Work order: Print the listing below again, exactly. Skip the pictures.

====

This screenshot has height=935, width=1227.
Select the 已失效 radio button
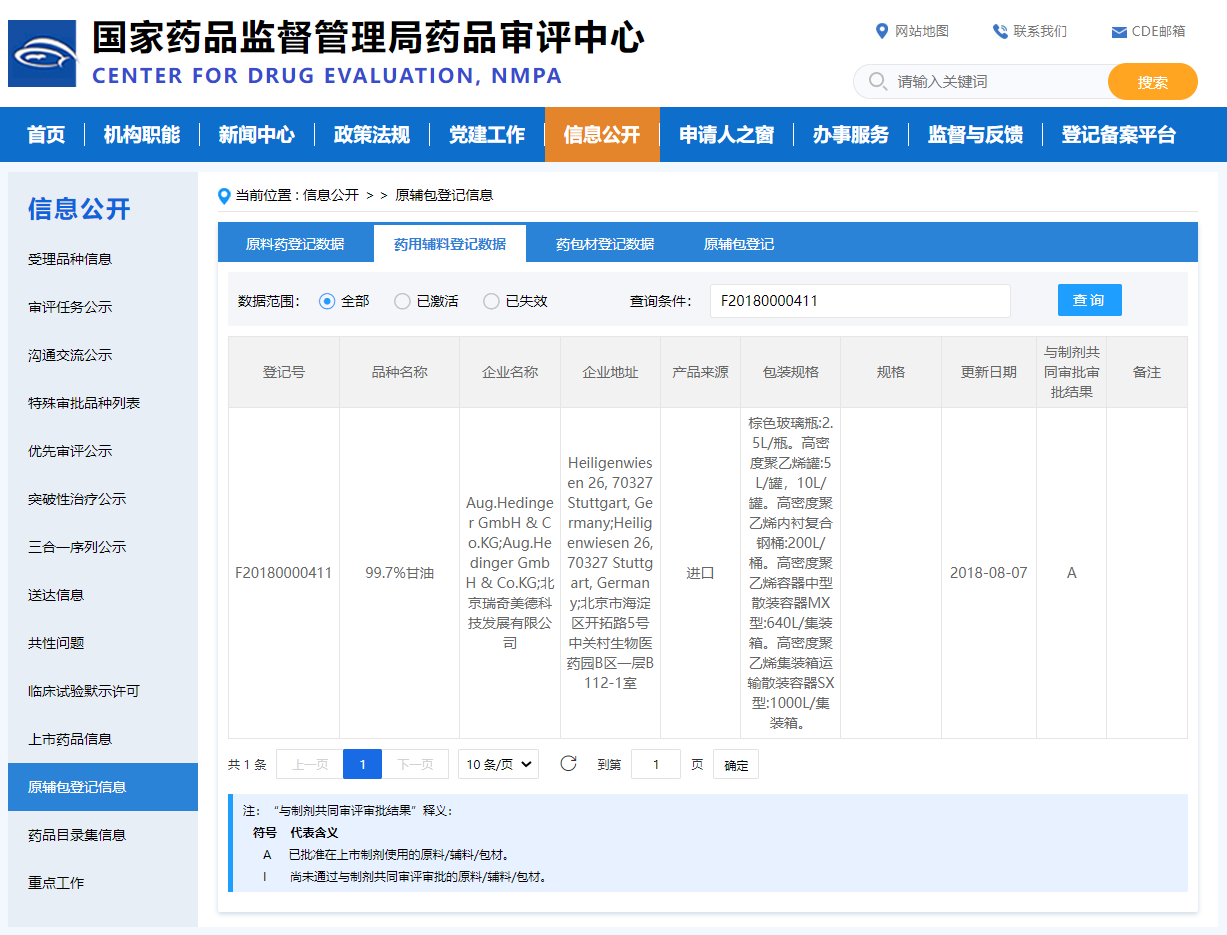491,301
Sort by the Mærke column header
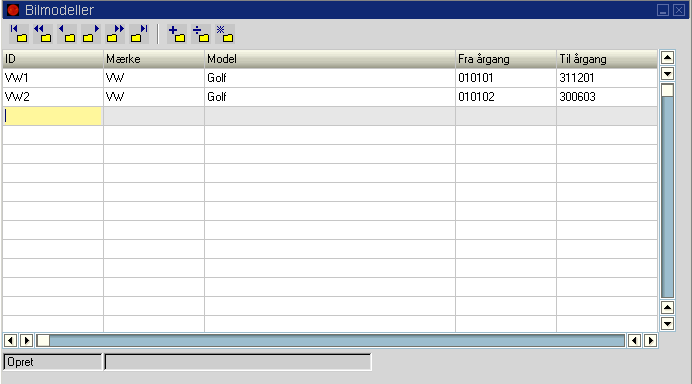The height and width of the screenshot is (384, 692). coord(154,59)
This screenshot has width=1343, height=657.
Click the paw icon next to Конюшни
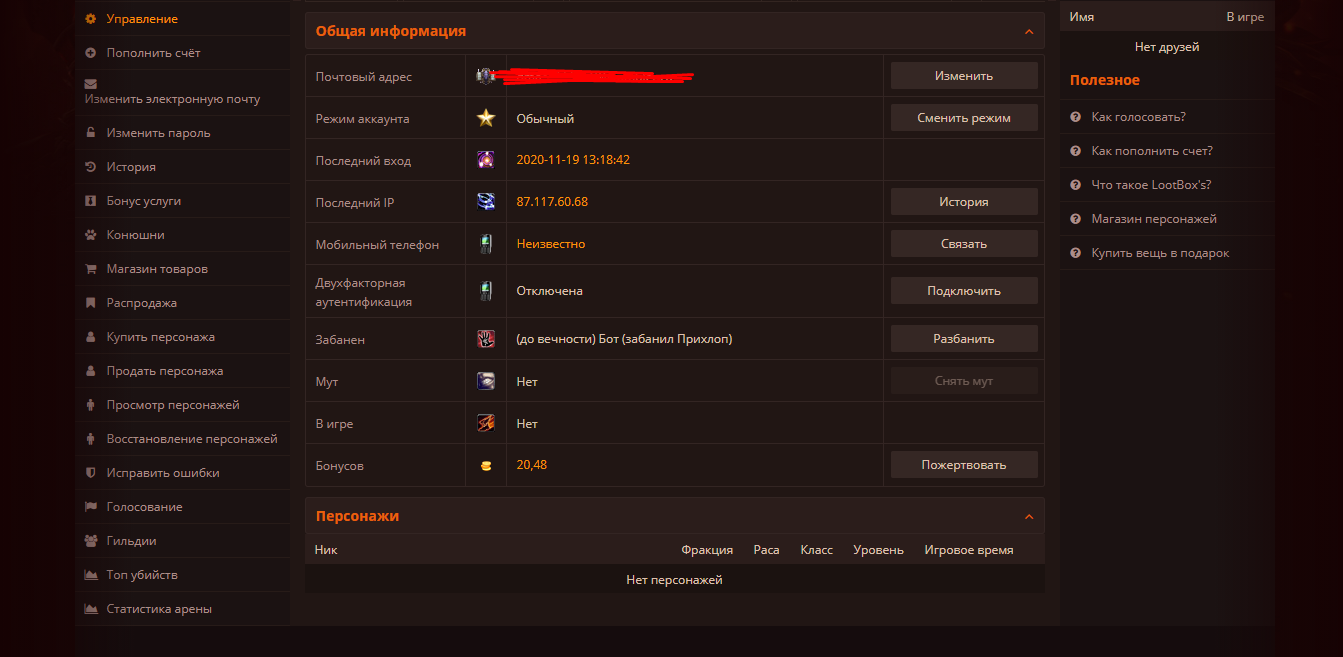91,235
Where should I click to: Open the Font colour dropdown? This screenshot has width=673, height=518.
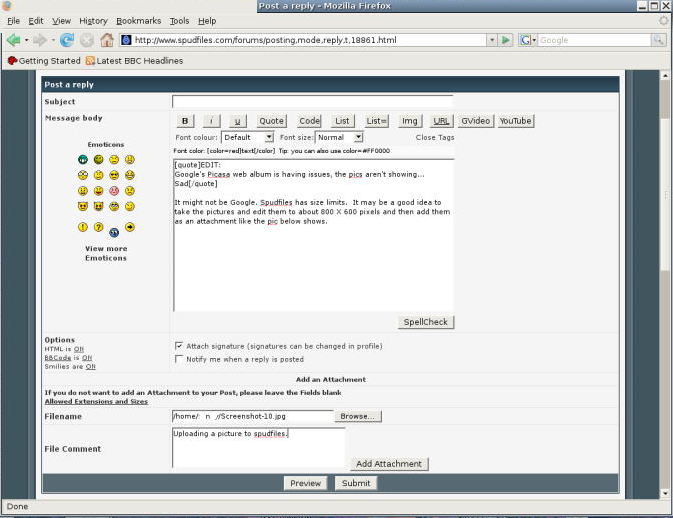(x=247, y=137)
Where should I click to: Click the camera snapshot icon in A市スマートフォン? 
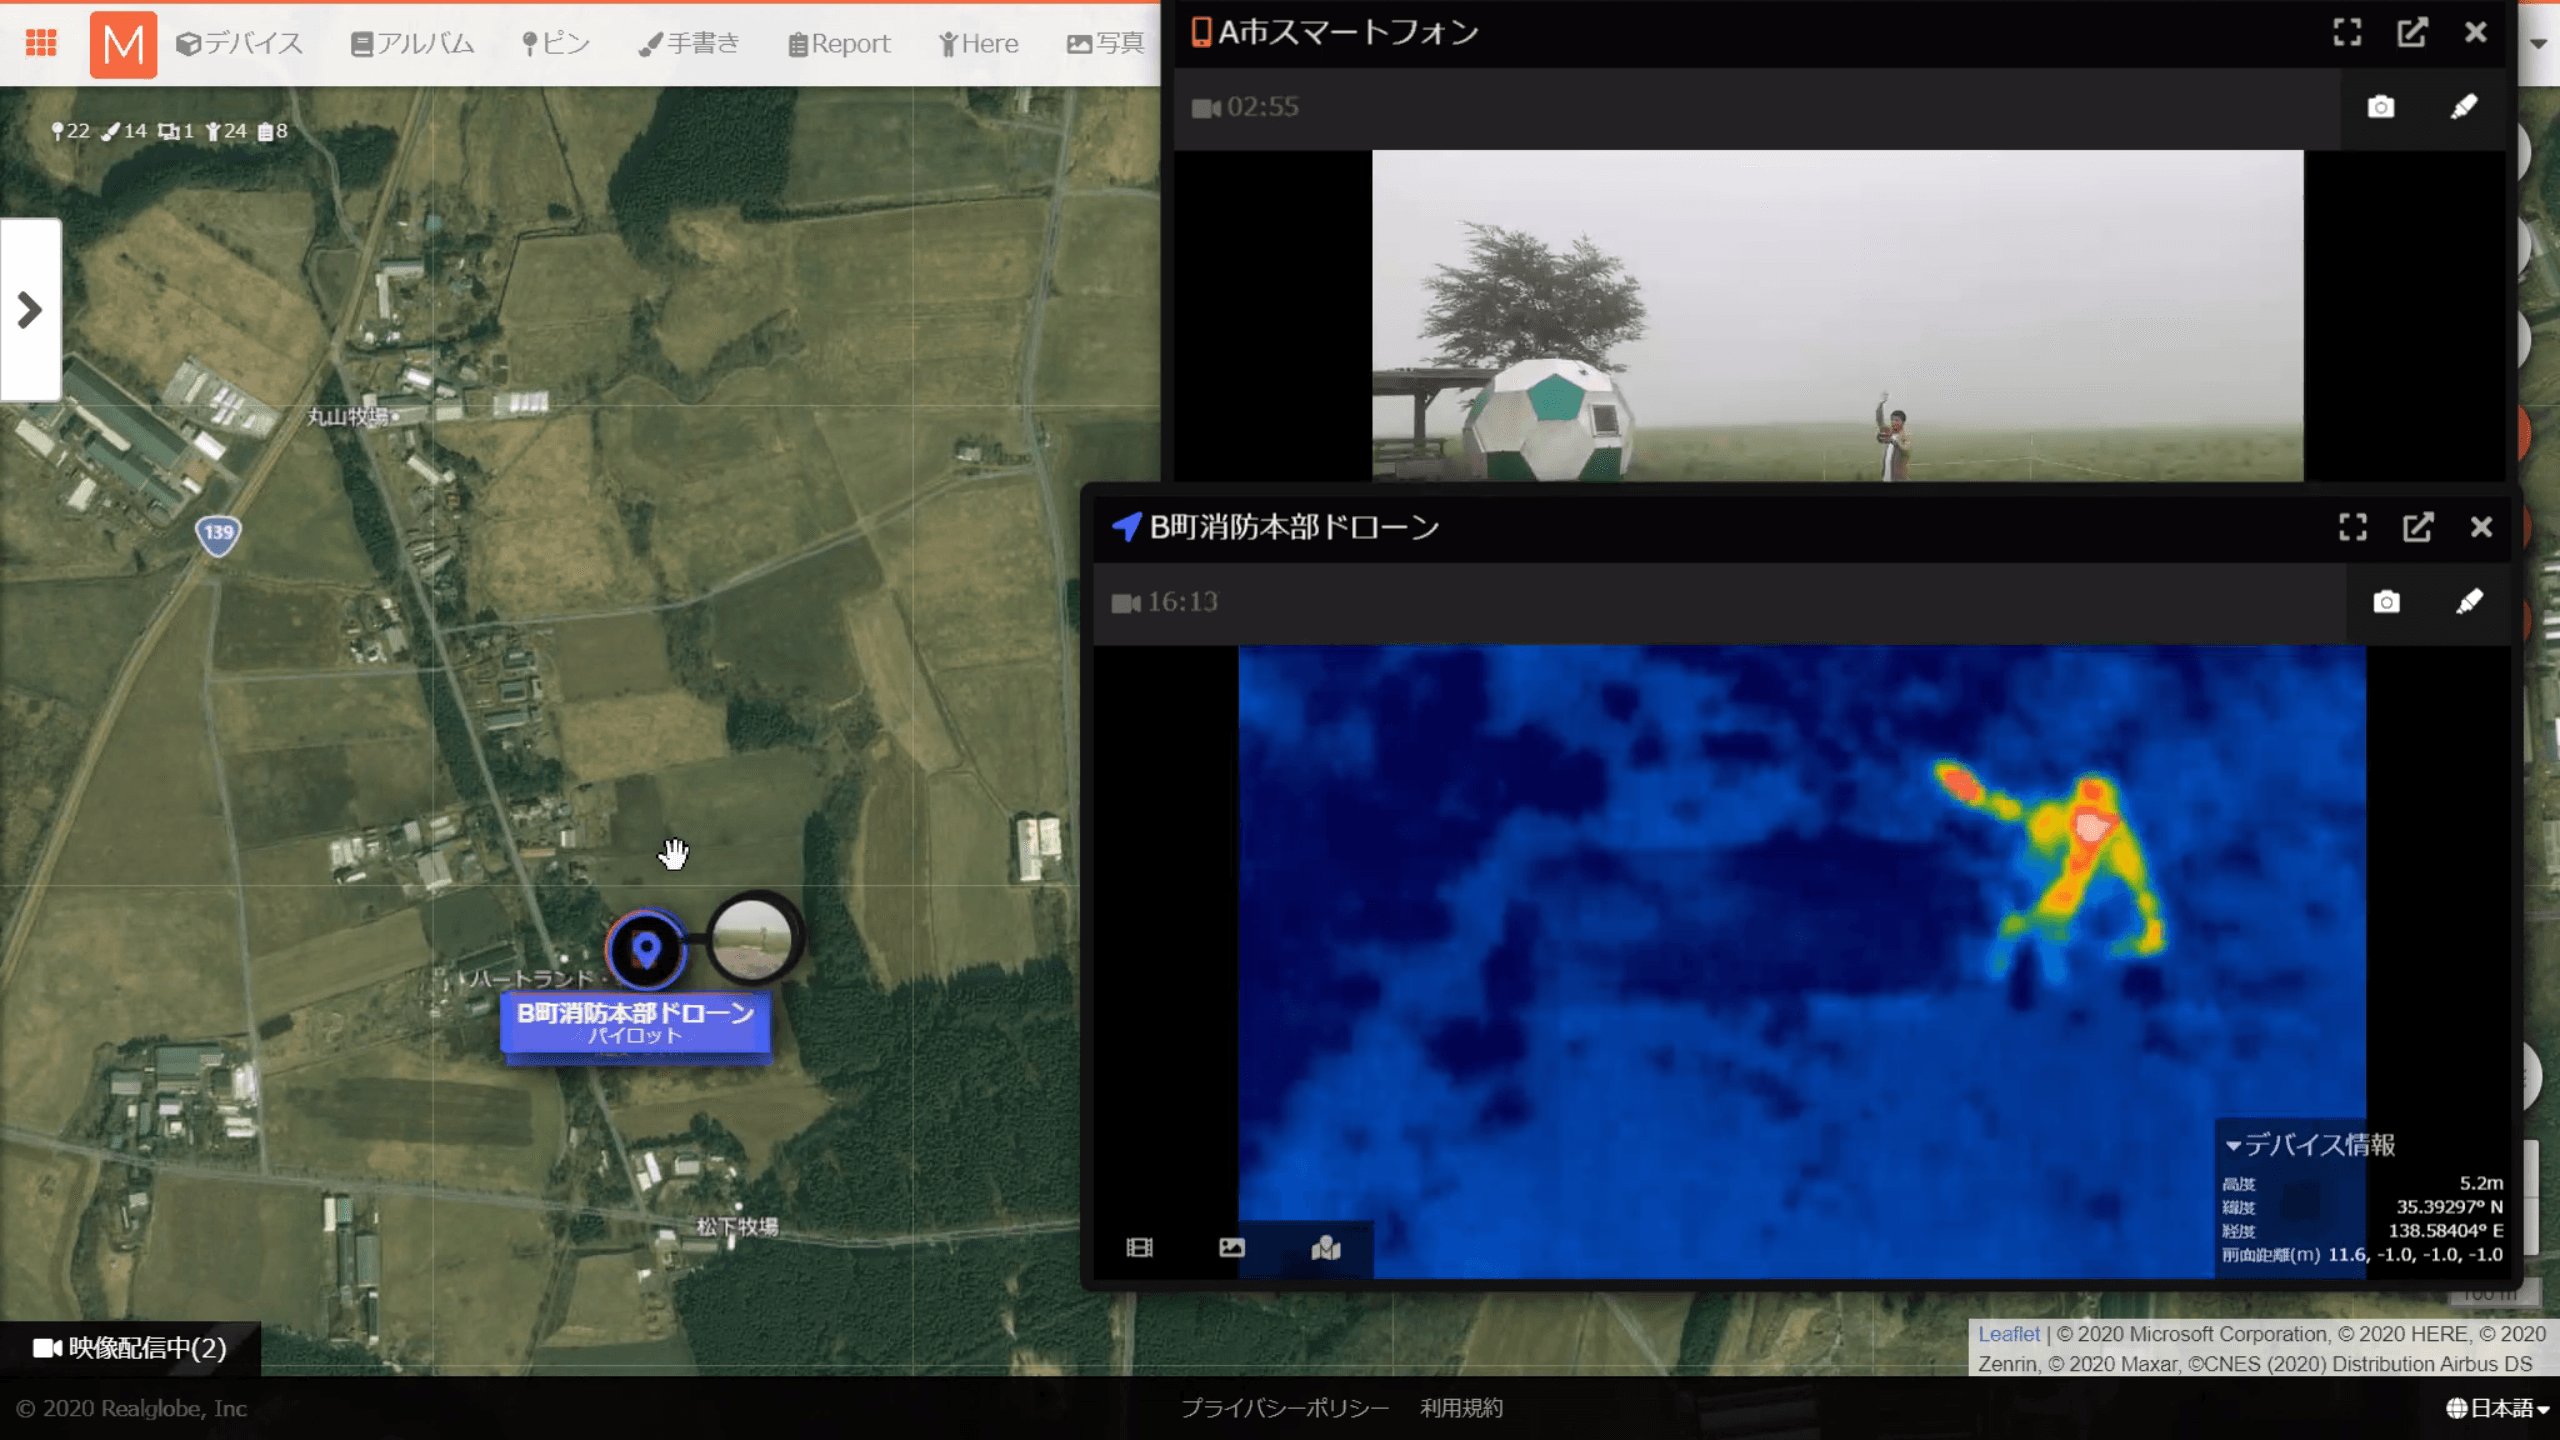[x=2381, y=107]
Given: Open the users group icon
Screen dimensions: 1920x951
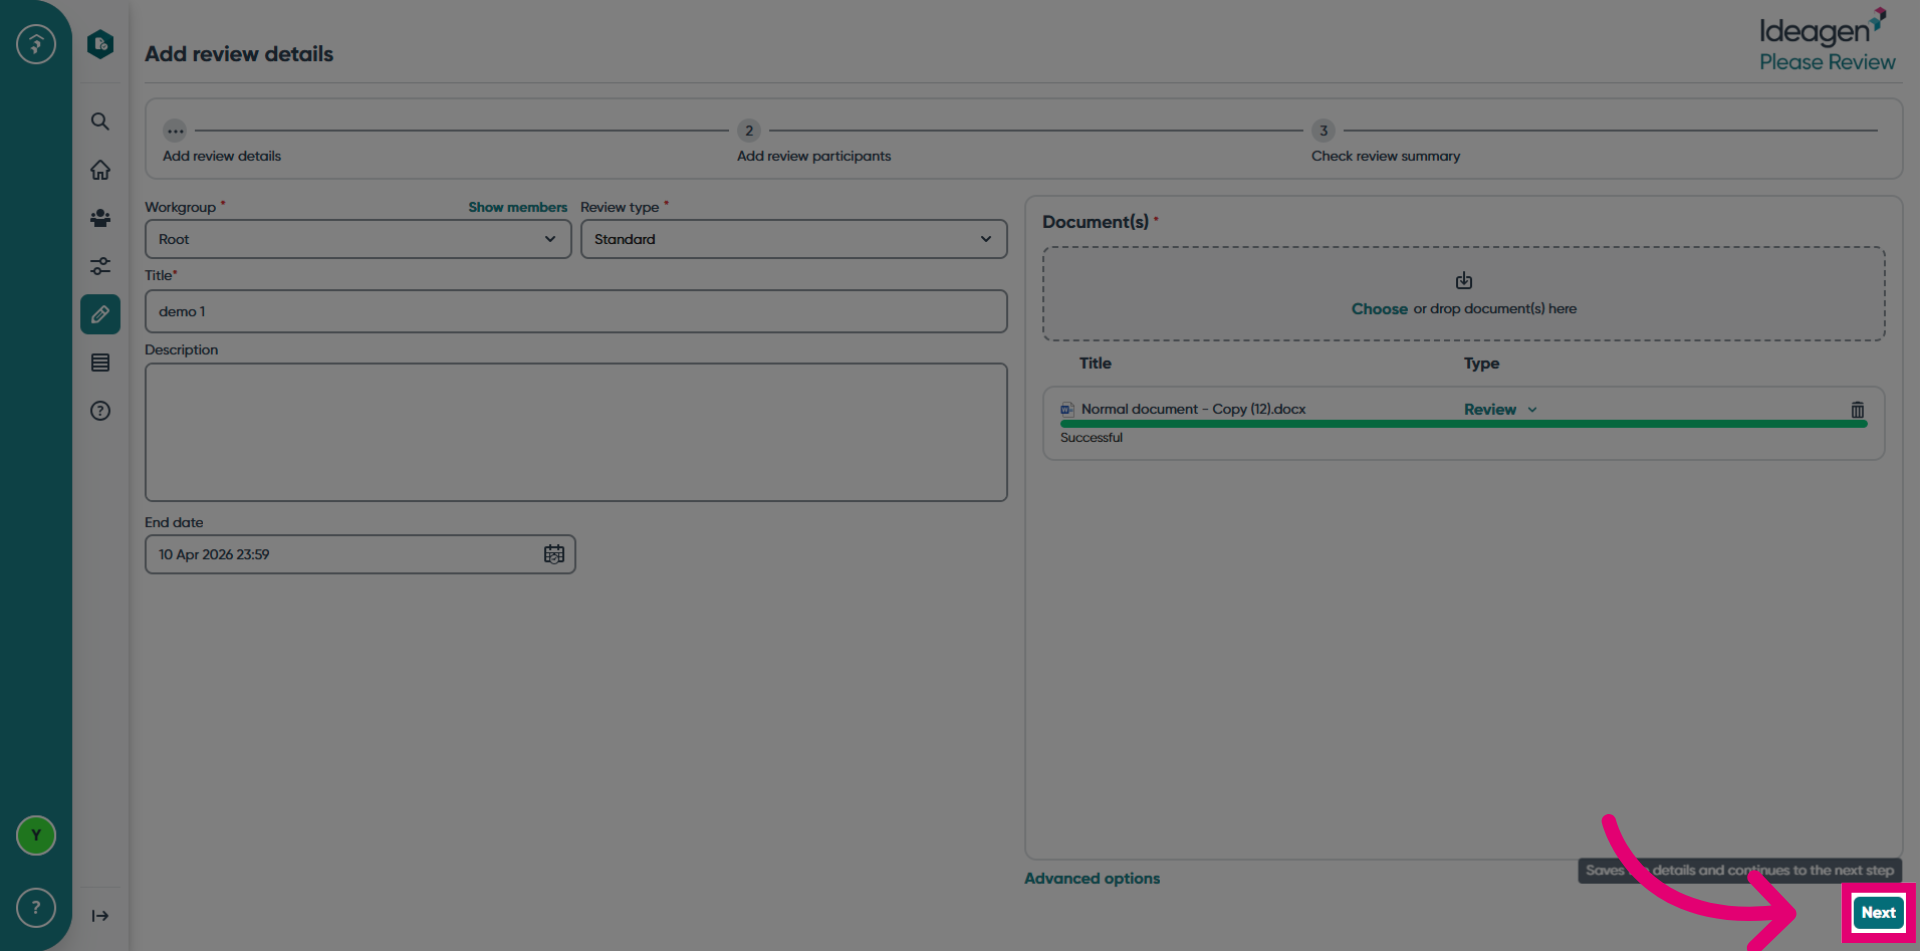Looking at the screenshot, I should 100,218.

====

Task solution:
This screenshot has height=935, width=1227.
Select the 已失效 radio button
491,301
Sort by the Mærke column header
The height and width of the screenshot is (384, 692). coord(154,59)
This screenshot has width=1343, height=657.
Click the paw icon next to Конюшни
91,235
Where should I click to: Open the Font colour dropdown? This screenshot has width=673, height=518.
(x=247, y=137)
Where should I click to: Click the camera snapshot icon in A市スマートフォン? 
[x=2381, y=107]
Given: Open the users group icon
Screen dimensions: 1920x951
Looking at the screenshot, I should 100,218.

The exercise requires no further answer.